WORK ORDER 1:
In the article on the Belarus crackdown, who was removed from a grounded plane in Minsk and arrested?
WORK ORDER 2:
Print the portion of the Belarus crackdown article starting at "Belarus: the human" and ending at "border with Poland.", reproducing it word for word.

SUPPLIED PASSAGE:
'''

Human rights news analysis - Global Insight February/March 2022

Belarus: the human cost of the crackdown on dissent

Ruth Green,IBA Multimedia Journalist

An escalating crackdown on civil society following 2020’s disputed presidential election in Belarus – which saw Alexander Lukashenko claim victory – has already provoked international sanctions. Now, the country’s continued attacks on fundamental freedoms are exacting a significant human cost, as a migrant crisis unfolds on the country’s border with Poland.

In June 2021, President Lukashenko rejected EU calls to stop the flow of illegal migrants to the country’s border with the EU. This followed global powers imposing more sanctions against Belarusian officials in response to the removal and arrest of opposition journalist Roman Protasevich, from a grounded plane in Minsk.

'''

DATA EXCERPT:
'''

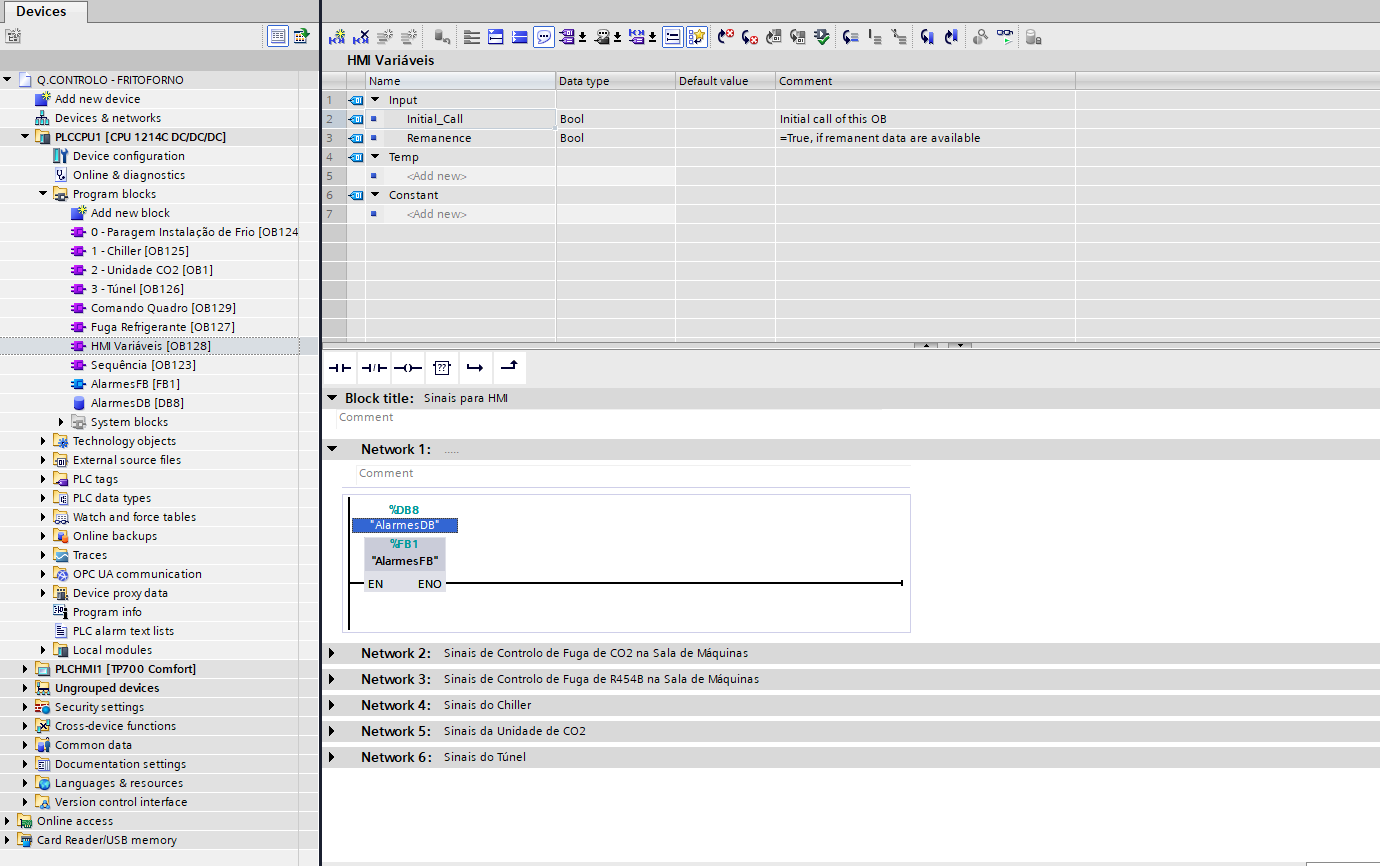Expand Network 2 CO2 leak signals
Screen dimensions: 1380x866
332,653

'''

EXPECTED ANSWER 1:
Opposition journalist Roman Protasevich.

EXPECTED ANSWER 2:
Belarus: the human cost of the crackdown on dissent

Ruth Green,IBA Multimedia Journalist

An escalating crackdown on civil society following 2020’s disputed presidential election in Belarus – which saw Alexander Lukashenko claim victory – has already provoked international sanctions. Now, the country’s continued attacks on fundamental freedoms are exacting a significant human cost, as a migrant crisis unfolds on the country’s border with Poland.